一种联合A群链球菌制剂和TLR8激动剂共刺激扩增CIK细胞的方法及其应用与流程

本发明属于细胞培养技术领域，具体涉及一种联合a群链球菌制剂和tlr8激动剂共刺激扩增cik细胞的方法及其应用。

背景技术：

细胞因子诱导的杀伤细胞(cytokineinducedkillercell，cik)，是将单个核细胞经多种细胞因子共同培养刺激后所获得的一群异质细胞，其同时表达cd3和cd56两种膜蛋白分子，兼具t淋巴细胞强大的抗瘤活性和非主要组织相容性复合物(mhc)限制性杀瘤的优点。
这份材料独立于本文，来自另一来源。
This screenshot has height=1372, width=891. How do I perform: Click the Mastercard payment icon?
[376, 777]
制备cik使用的种子细胞来源包括外周血、脐带血等，cik细胞具有增殖速度快、杀瘤活性高、杀瘤谱广、对多重耐药肿瘤细胞同样敏感、对正常骨髓造血前体细胞细胞毒性小等特点，是目前发现的杀伤肿瘤细胞活性强，适合于临床应用的一种理想的效应细胞。

a群链球菌制剂为白色粉末，加生理氯化钠溶液溶解后呈白色混浊液体，经试验证明具有直接杀伤肿瘤细胞，激活宿主细胞免疫的功能，并可提高t细胞和nk细胞活性；与化疗合用可提高疗效并可能有减轻化疗药对骨髓抑制的作用，可调节t细胞亚群使t3、t4、及t4/t8比值全面上升。

曾刚等人报道了a群链球菌制剂抗肿瘤效应与细胞因子的关系，结果表明，a群链球菌制剂与肿瘤患者外周血淋巴细胞(pbl)共同孵育后，可增强pbl杀伤肿瘤细胞的能力，其上清液中亦均能检测到较高水平的il-12、il-2、ifn-γ和tnf-α。
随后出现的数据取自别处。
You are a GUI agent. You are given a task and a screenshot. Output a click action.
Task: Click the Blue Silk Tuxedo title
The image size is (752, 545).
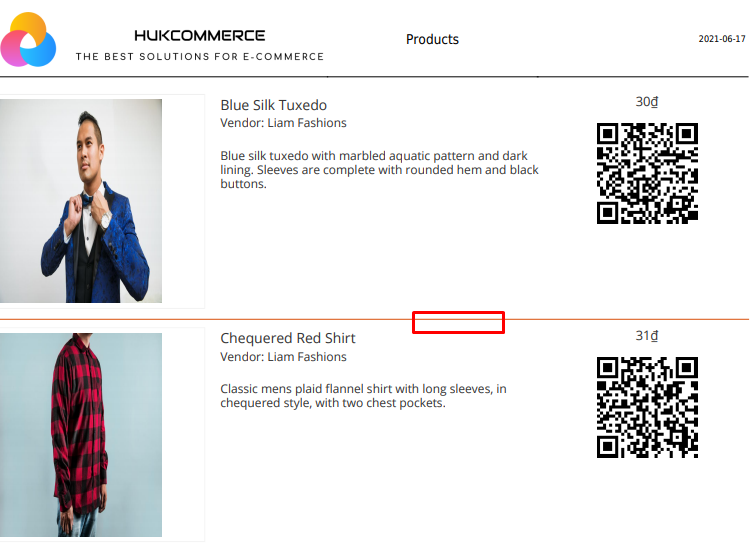tap(273, 105)
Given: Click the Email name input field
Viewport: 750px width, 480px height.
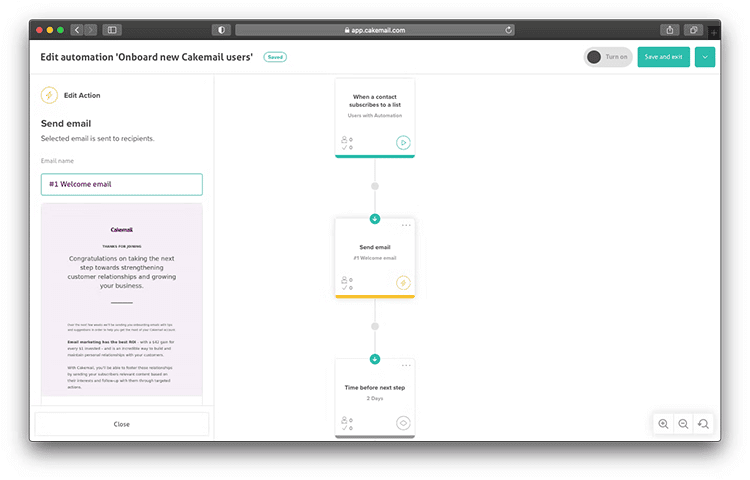Looking at the screenshot, I should pyautogui.click(x=121, y=184).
陈艳媛等人报道了tlr7激动剂增强人cik细胞杀伤功能的研究，结果表明，tlr7激动剂(tlr7a)具有增强cik效应细胞的扩增能力，其刺激后获得的cik细胞对k562肿瘤细胞的杀伤效果更好。

李旺等人报道了tlr7激动剂替代ifn－γ诱导cik细胞杀伤肿瘤的研究，结果表明，tlr7α通过刺激免疫细胞分泌多种免疫细胞因子及趋化因子，如il-1、il-6、il-8、il-12、il-18、tnf-γ等，引发抗原呈递细胞上的mnc分子和共刺激信号上调以及激活cik，扩大免疫效应。
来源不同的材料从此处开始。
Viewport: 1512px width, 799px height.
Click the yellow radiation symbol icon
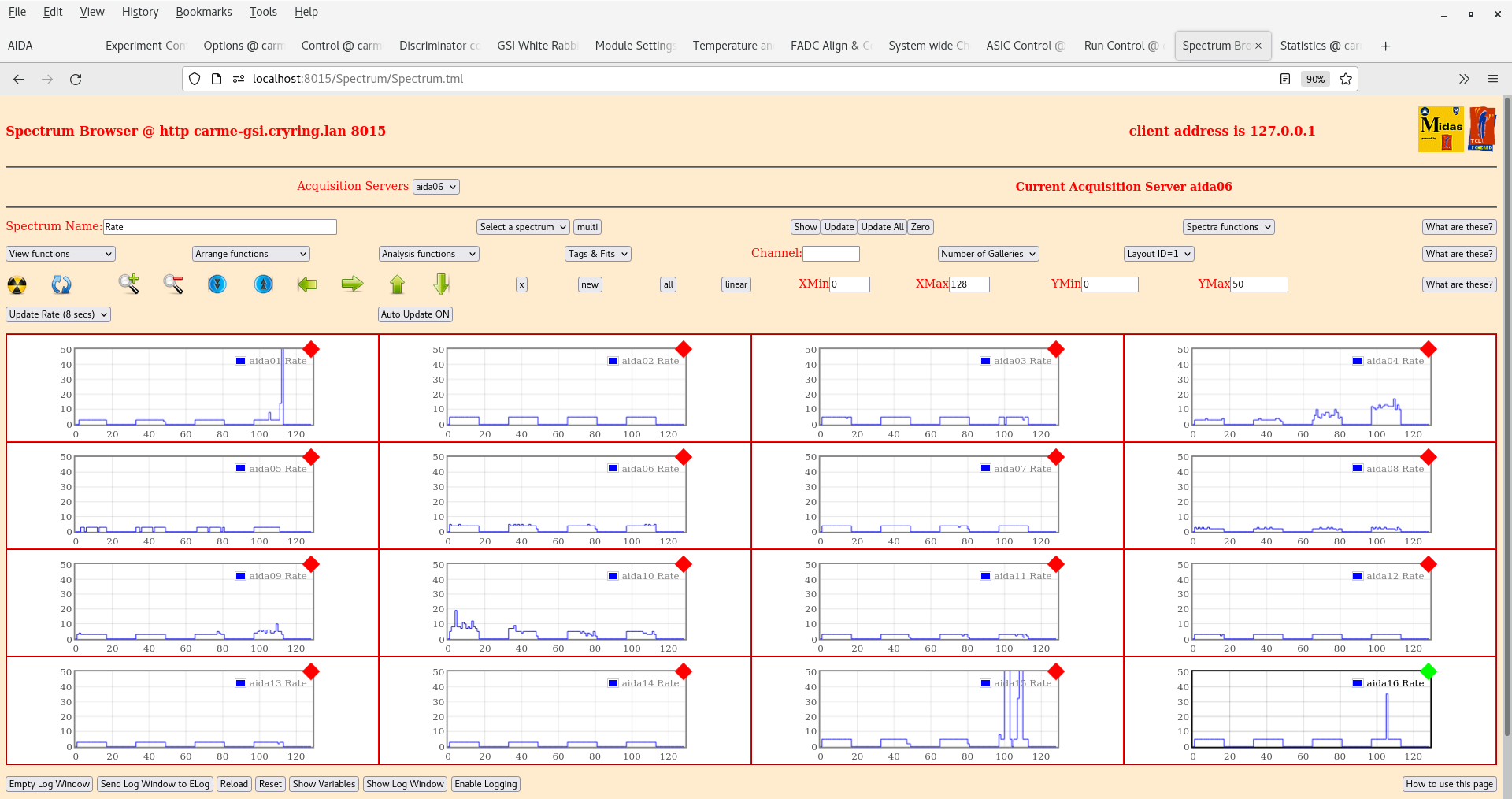click(x=17, y=284)
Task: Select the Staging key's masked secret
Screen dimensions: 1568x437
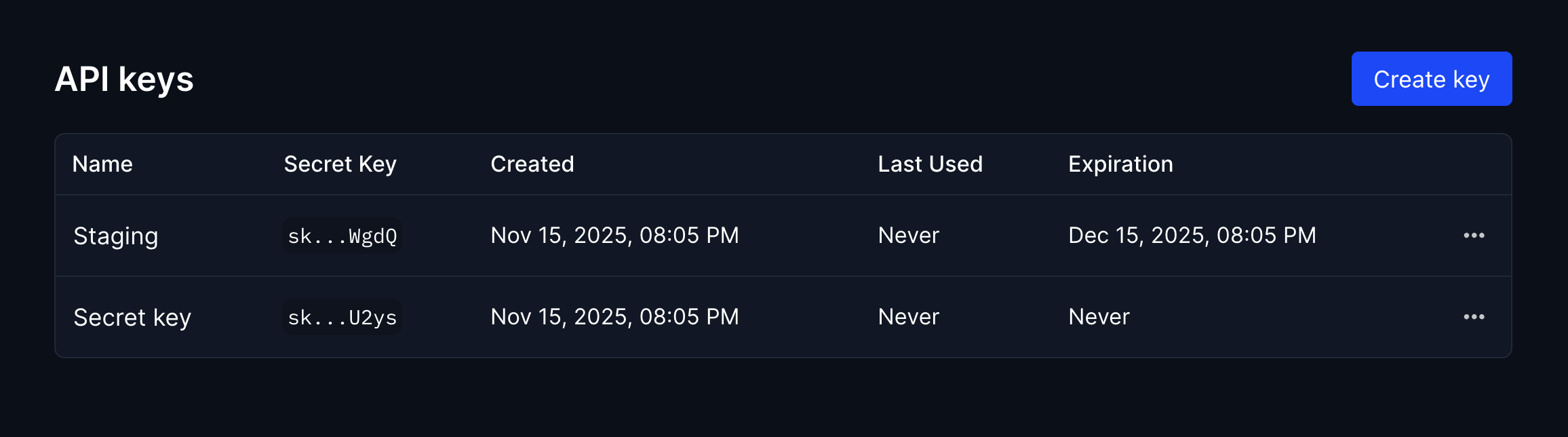Action: point(342,235)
专利cn104928241b公开了添加人cd3抗体和tlr7/8激动剂体外活化扩增的nk细胞的生物制剂，可在不与k562等肿瘤细胞混合的情况下安全且简单有效地使nk细胞活化并增殖。

目前常用的技术主要是在体外培养体系中加入il-2、il-15、ifn-γ等多种细胞因子组合来促进cik细胞的扩增，但经过一段时间后扩增倍数和纯度亦不够理想，且杀伤活性亦不理想，导致不能完全满足实际应用的需求；而且这些已知方法由于对细胞因子的需求量较大、成本较高，培养效果不稳定，不适合大规模的应用。因此，亟需一种能够显著提高cik细胞的免疫细胞活性和增殖能力的方法。

技术实现要素：

为了克服上述现有技术的缺点与不足，本发明的首要目的在于提供一种联合a群链球菌制剂和tlr8激动剂共刺激扩增cik细胞的方法。

本发明的第二个目的在于提供联合a群链球菌制剂和tlr8激动剂共刺激扩增cik细胞的方法的应用。

本发明目的通过以下技术方案实现：

一种联合a群链球菌制剂和tlr8激动剂共刺激扩增cik细胞的方法，通过a群链球菌制剂和tlr8激动剂的组合来刺激扩增cik细胞。

上述联合a群链球菌制剂和tlr8激动剂共刺激扩增cik细胞的方法，包括如下步骤：

(1)采集血液，分离获得单个核细胞；

(2)向混悬后的单个核细胞悬液中加入350～500u/mlifn-γ，0.02～2ke/mla群链球菌制剂和10～30μmtlr8激动剂培养；

(3)培养2天后加入cd3、il-1α和il-2激活细胞，进行cik细胞的诱导培养，即可收获大量、高细胞活性的cik细胞。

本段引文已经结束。